Prompt =>
Count the lines in the items below that contain the string "computer", matching case exactly, and give only the number.

— START OF Dataset —

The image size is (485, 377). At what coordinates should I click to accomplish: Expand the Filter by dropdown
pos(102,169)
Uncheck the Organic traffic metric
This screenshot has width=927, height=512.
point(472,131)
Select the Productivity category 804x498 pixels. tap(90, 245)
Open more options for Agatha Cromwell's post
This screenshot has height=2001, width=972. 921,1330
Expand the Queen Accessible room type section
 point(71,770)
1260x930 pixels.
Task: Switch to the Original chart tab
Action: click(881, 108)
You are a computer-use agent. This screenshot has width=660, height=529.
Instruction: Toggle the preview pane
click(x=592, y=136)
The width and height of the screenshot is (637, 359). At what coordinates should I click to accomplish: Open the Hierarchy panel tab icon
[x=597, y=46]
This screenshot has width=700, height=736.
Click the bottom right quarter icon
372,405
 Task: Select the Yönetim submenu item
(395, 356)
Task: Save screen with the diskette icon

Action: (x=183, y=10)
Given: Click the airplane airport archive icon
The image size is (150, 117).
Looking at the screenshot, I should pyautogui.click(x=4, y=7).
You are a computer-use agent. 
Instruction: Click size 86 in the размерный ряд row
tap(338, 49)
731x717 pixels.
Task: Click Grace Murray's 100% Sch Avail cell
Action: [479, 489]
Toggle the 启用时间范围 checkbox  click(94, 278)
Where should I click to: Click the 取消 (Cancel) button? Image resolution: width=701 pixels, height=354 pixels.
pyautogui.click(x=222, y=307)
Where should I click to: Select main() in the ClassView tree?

— END OF Dataset —

The solution =>
2